The reason for the collapse of the stock market is the statements of the Russian Foreign Ministry about NATO’s unwillingness to meet the demands of the Russian Federation on security guarantees.
The Russian stock market on Thursday, January 13, accelerated the decline. Quotes of Russian Eurobonds fell due to increased geopolitical risks against the backdrop of the lack of positive results of negotiations in the Russia-NATO format. The pullback of the Moscow Exchange and RTS indices under the pressure of Western sales has become a record since March 2020. This is reported Interfax.
It is noted that following the results of the main trades, the Moscow Exchange index fell to 3674.73 points (-4.1%), the RTS index – to 1516.99 points (-5.9%); prices of the majority of “blue chips” on the Moscow Exchange fell by 7.3%.
The dollar rose to 76.32 rubles. (+1.61 rubles).
Shares of VTB (-7.3%), Sberbank (-6.6% and -5.3% prefs), OZON receipts (-6%), TCS Group (-5.3%), Magnit (-5 .6%), Surgutneftegaz (-5.1% and -1.8% of prefs), Aeroflot (-5%), LUKOIL (-4.3%), Rosneft (-4.3%), AFK Sistema (- 4.2%), NOVATEK (-3.7%), Gazprom (-3.5%), RusHydro (-3.1%), Severstal (-2.9%), Moscow Exchange (-2.7% ), Tatneft (-2.7%), MTS (-2.7%), Yandex (-2.6%), UC Rusal (-2.4%), Inter RAO (-1.4 %), NLMK (-1.1%), ALROSA (-0.9%), Gazprom Neft (-0.9%), MMK (-0.7%), PJSC Polyus (-0.7%).
US Treasuries remained almost unchanged in price on the day, which eventually led to a sharp expansion of sovereign spreads to the yield of underlying assets. The cost of a five-year default insurance (CDS) rose almost 23 basis points overnight to 160 basis points, the highest since the spring 2020 global panic due to the first wave of the pandemic.

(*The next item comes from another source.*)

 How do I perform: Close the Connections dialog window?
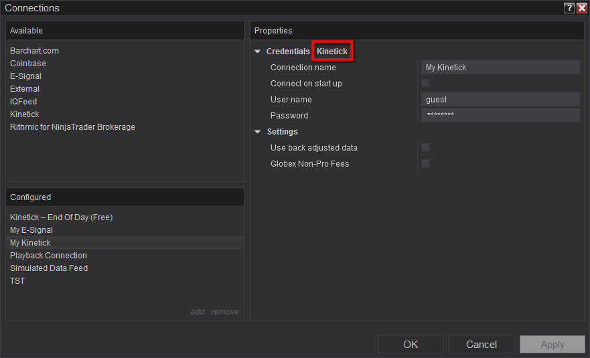[x=581, y=8]
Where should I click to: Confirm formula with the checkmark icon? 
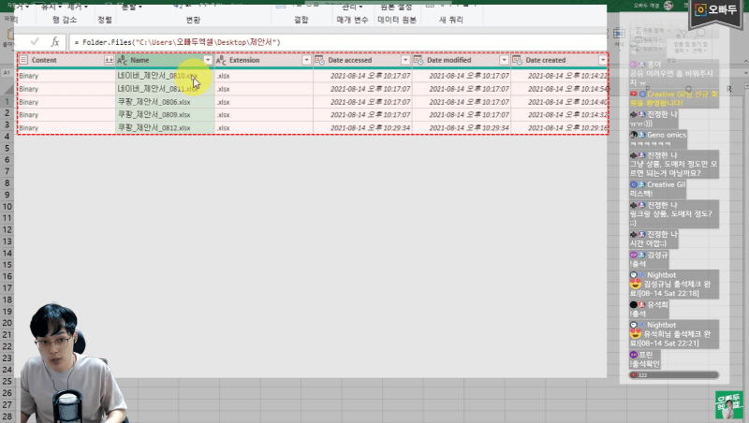(35, 42)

The price of Russian government Eurobonds maturing in 2030 decreased by 72 basis points compared to the close of Wednesday and amounted to 112.2% of par, which corresponds to a yield of 2.415% per annum (an increase of 25 basis points compared to the previous day).

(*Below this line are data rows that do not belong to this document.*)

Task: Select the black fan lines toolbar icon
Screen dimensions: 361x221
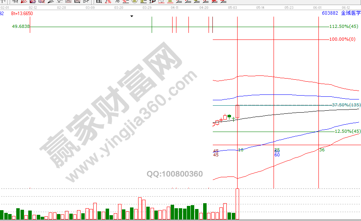Action: coord(50,1)
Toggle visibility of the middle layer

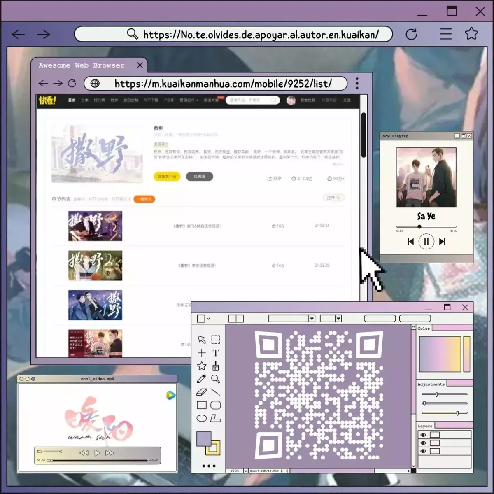pos(423,443)
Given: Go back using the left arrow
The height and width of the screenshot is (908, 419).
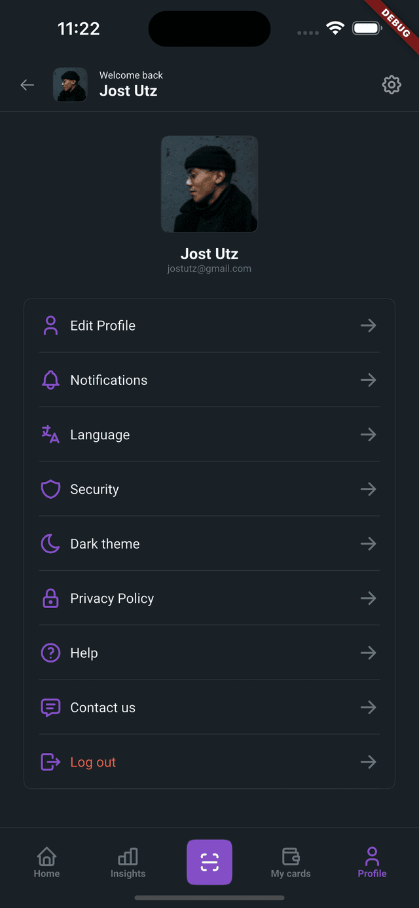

The cost of three-year American Treasuries grew by only 3 basis points during the day and amounted to 103.39% of the nominal value (yield decreased by 1.5 basis points to 1.025% per annum). Thus, the spread between the yield of Russia-30 and three-year US Treasury bonds widened by 26.5 points during the day, amounting to 139 basis points.
Quotes of Russian Eurobonds maturing in 2043 fell by 380 basis points compared to the previous close, amounting to 126.9% of the face value (yield increased by 22 basis points to 4.01% per annum). In turn, Eurobonds maturing in 2042 also decreased in price by 380 basis points, dropping to 121.24% of the face value (yield increased by 24 points and amounted to 4.07% per annum). Securities maturing in 2026 fell by 146 basis points, to 106.75% of par (yield increased by 34 basis points, to 3.08% per annum), with maturity in 2023 – by 64 basis points, to 104.37% from the nominal (yield increased by 36 basis points, up to 2.18% per annum).

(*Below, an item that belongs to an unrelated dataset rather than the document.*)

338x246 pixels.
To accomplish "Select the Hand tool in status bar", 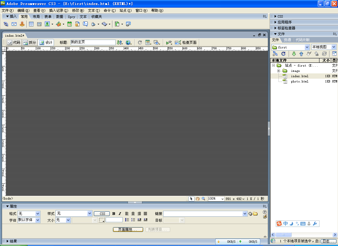I will pos(197,199).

The new thirty-year issue of sovereign Eurobonds of the Russian Federation with maturity in 2047 lost 394 basis points in price, depreciating to 117.04% of the face value (yield increased by 22 points and amounted to 4.16% per annum), and the ten-year issue with maturity in 2027 fell in price by 121 basis points, up to 105.5% of the nominal value (yield increased by 23 basis points – up to 3.14% per annum).